Montaldo Roero
MONTALDO ROERO - SIGHTSEEING:
Medieval cylindrical tower
Emblem of the village, is an impressive building thirty meters high and with a diameter higher than eight meters and a half, built by Roero around 1374 near a more ancient castle which belonged to the “de Montaldo”, castellans of the Bishop of Asti and disappeared in '700.
Churches
Ss. Annunziata Parish Church. It keeps strong recalls to the Romanic age. The suggestive interior, with a basilica plan and three naves, has been restored to its original shape of the fourteenth-century Gothic in 1925. The contemporary bell tower and the perimeter walls are characterized by ogival openings, by strong buttresses and indented summit frames made of bricks.
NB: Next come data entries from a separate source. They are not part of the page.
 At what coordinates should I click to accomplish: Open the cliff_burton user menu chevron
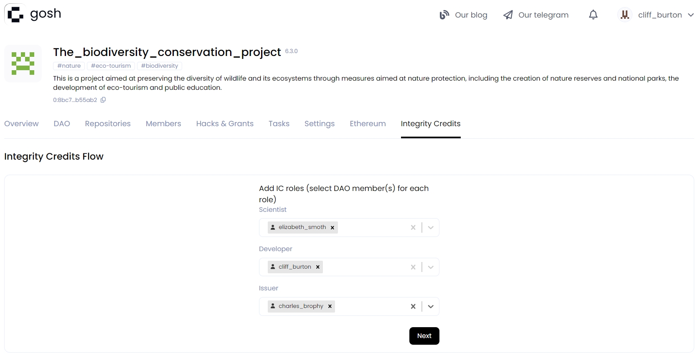[x=690, y=15]
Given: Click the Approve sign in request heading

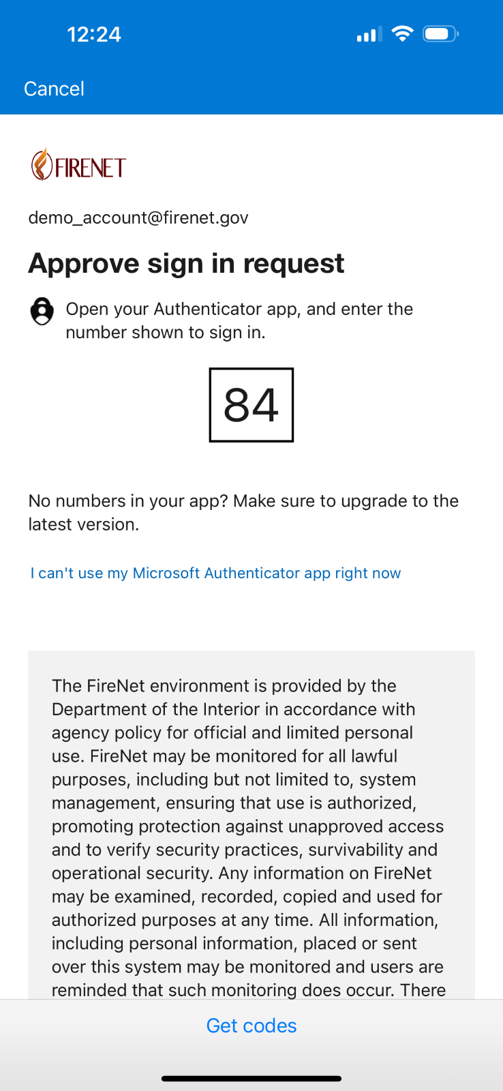Looking at the screenshot, I should pos(186,263).
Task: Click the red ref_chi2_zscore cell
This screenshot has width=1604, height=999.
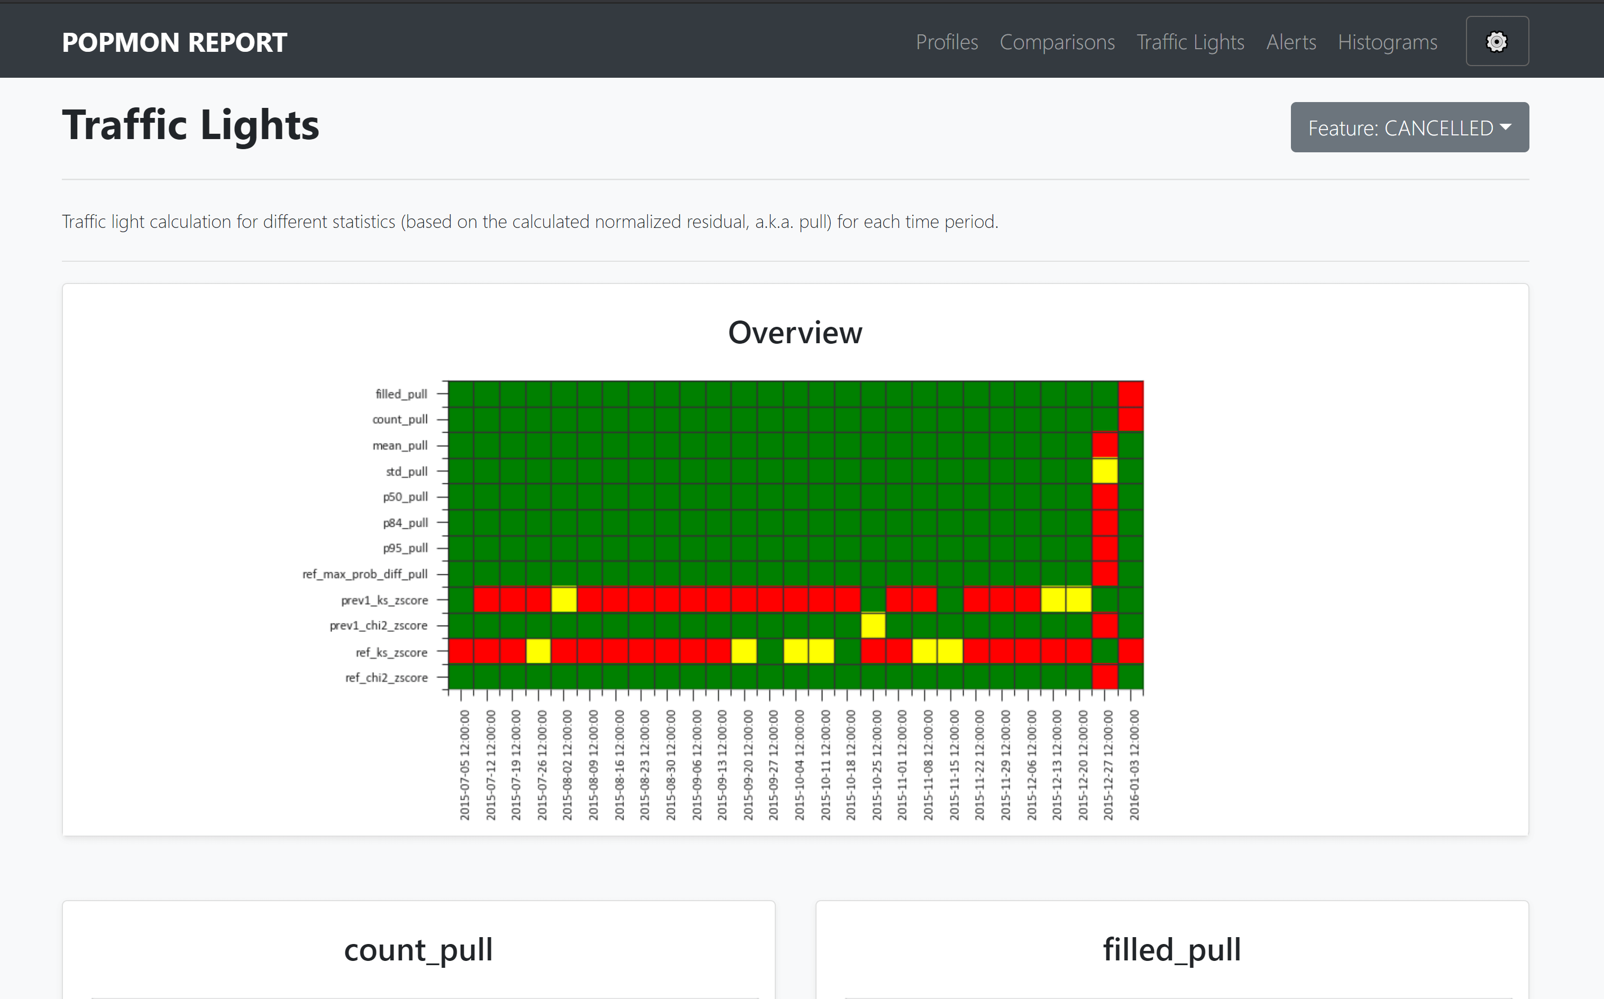Action: click(1105, 677)
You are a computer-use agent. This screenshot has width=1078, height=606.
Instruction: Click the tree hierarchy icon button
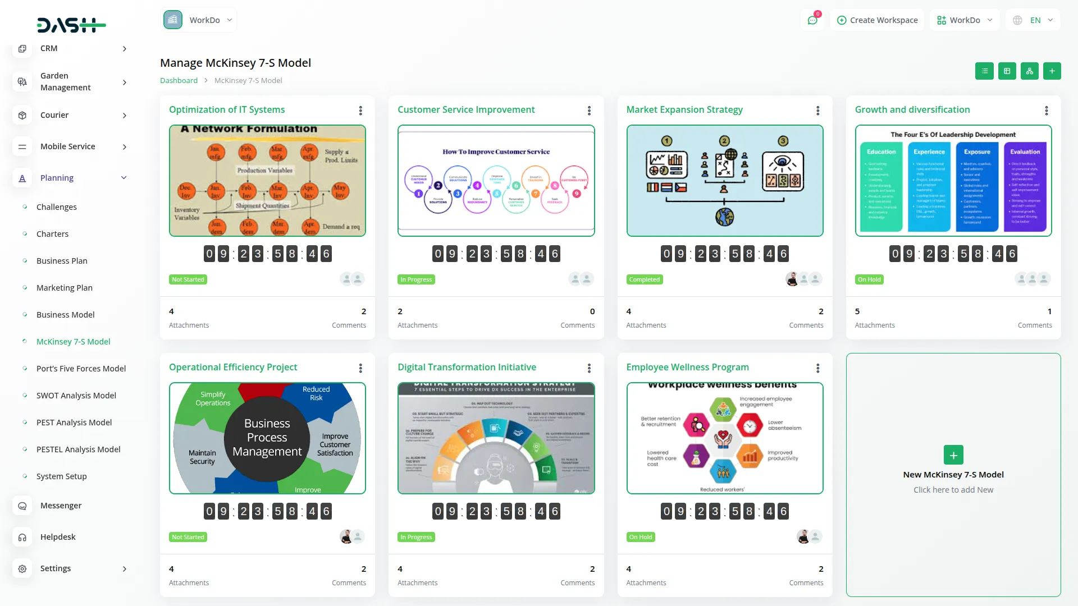coord(1029,71)
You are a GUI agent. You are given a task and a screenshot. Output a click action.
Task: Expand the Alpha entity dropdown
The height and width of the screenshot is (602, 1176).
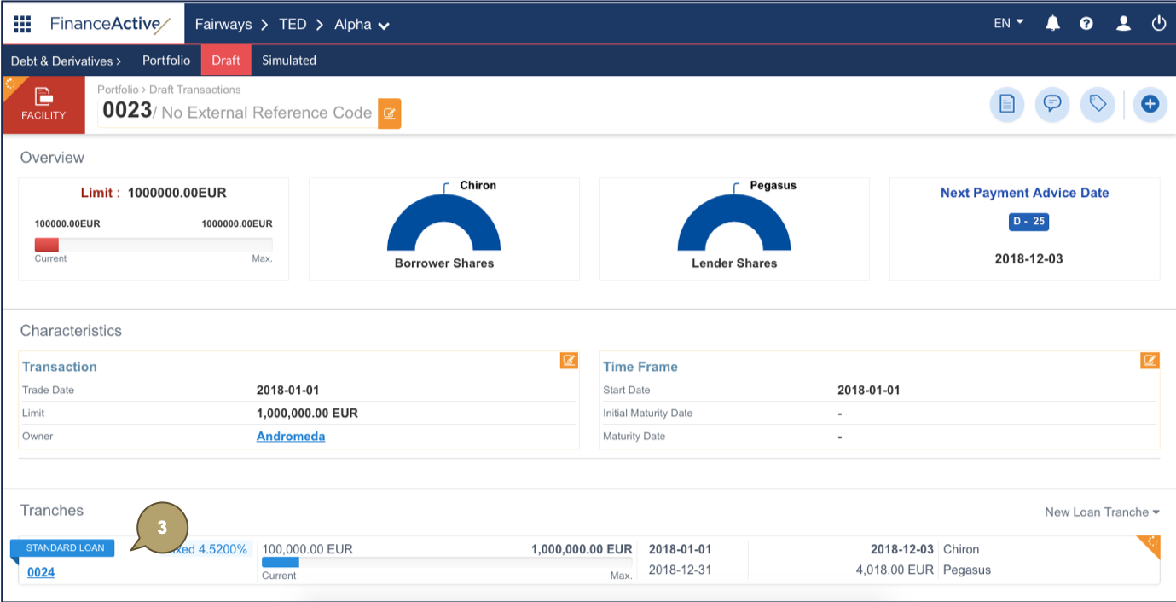coord(362,25)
Not so far away, at the beginning of the road which brings to the tower, there is the little Church of S. Giovanni (with reduced aisle due to interventions dating back to 1987) of which the Romanesque apse dates back to the mid-fourteenth century. It was probably the chapel of the castle at the beginning, belonged then to the “Disciplinati” Brotherhood of S. Giovanni, also known as “battuti neri”. To the east of of the town there is the pylon of San Michele (the first parish of Montaldo Roero).
To the west, well visible, there is the little Church of Madonna delle Grazie (for Montaldo inhabitants is “Madonnina”), which was built in 1634 and a little further the bridge the chapel of Santa Libera.